ACTIVITY —
What you return should match every entry, character for character.

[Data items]
----

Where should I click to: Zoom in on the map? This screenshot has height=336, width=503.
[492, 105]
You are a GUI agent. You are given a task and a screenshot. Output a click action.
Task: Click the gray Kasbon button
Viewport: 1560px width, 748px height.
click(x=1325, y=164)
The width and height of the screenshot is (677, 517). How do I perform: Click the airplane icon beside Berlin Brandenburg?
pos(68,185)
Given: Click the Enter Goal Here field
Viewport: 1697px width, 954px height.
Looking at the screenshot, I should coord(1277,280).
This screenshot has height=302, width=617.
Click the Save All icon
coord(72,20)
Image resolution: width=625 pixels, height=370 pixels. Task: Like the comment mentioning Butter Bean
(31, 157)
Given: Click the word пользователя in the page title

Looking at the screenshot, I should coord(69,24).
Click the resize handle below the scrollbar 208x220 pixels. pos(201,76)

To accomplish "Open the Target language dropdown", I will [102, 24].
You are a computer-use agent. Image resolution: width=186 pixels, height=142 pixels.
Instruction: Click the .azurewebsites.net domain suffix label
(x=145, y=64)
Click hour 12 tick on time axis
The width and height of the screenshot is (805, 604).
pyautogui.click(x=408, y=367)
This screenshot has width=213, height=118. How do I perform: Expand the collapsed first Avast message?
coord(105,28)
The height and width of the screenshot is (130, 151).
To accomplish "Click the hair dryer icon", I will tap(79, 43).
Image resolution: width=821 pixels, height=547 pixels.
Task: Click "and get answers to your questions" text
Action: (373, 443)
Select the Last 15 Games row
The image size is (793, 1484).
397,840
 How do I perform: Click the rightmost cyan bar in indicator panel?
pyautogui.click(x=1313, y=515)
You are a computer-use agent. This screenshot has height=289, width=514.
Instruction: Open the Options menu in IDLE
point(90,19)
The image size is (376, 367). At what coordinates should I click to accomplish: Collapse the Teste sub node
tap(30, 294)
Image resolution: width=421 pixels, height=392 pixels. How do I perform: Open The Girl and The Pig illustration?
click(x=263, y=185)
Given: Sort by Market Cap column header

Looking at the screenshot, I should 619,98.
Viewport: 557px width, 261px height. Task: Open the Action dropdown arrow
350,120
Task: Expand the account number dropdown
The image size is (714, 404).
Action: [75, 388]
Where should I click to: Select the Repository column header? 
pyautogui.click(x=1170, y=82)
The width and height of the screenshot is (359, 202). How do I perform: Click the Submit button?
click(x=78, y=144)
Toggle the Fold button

----

COMPLETED EXERCISE —
Where should I click to: Zoom in on the map? This screenshot has height=336, width=503.
[492, 105]
You are a GUI agent. You are given a task and a screenshot. Output a click action.
Task: Click the gray Kasbon button
Viewport: 1560px width, 748px height.
click(x=1325, y=164)
The width and height of the screenshot is (677, 517). How do I perform: Click the airplane icon beside Berlin Brandenburg?
pos(68,185)
Given: Click the Enter Goal Here field
Viewport: 1697px width, 954px height.
Looking at the screenshot, I should coord(1277,280).
This screenshot has height=302, width=617.
Click the Save All icon
coord(72,20)
Image resolution: width=625 pixels, height=370 pixels. Task: Like the comment mentioning Butter Bean
(31, 157)
Given: Click the word пользователя in the page title

Looking at the screenshot, I should coord(69,24).
Click the resize handle below the scrollbar 208x220 pixels. pos(201,76)

To accomplish "Open the Target language dropdown", I will [102, 24].
You are a computer-use agent. Image resolution: width=186 pixels, height=142 pixels.
Instruction: Click the .azurewebsites.net domain suffix label
(x=145, y=64)
Click hour 12 tick on time axis
The width and height of the screenshot is (805, 604).
pyautogui.click(x=408, y=367)
This screenshot has width=213, height=118. How do I perform: Expand the collapsed first Avast message?
coord(105,28)
The height and width of the screenshot is (130, 151).
To accomplish "Click the hair dryer icon", I will tap(79, 43).
Image resolution: width=821 pixels, height=547 pixels.
Task: Click "and get answers to your questions" text
Action: (373, 443)
Select the Last 15 Games row
The image size is (793, 1484).
397,840
 How do I perform: Click the rightmost cyan bar in indicator panel?
pyautogui.click(x=1313, y=515)
You are a computer-use agent. This screenshot has height=289, width=514.
Instruction: Open the Options menu in IDLE
point(90,19)
The image size is (376, 367). At what coordinates should I click to accomplish: Collapse the Teste sub node
tap(30, 294)
Image resolution: width=421 pixels, height=392 pixels. How do I perform: Open The Girl and The Pig illustration?
click(x=263, y=185)
Given: Sort by Market Cap column header

Looking at the screenshot, I should 619,98.
Viewport: 557px width, 261px height. Task: Open the Action dropdown arrow
350,120
Task: Expand the account number dropdown
The image size is (714, 404).
Action: [75, 388]
Where should I click to: Select the Repository column header? 
pyautogui.click(x=1170, y=82)
The width and height of the screenshot is (359, 202). How do I perform: Click the Submit button?
click(x=78, y=144)
Toggle the Fold button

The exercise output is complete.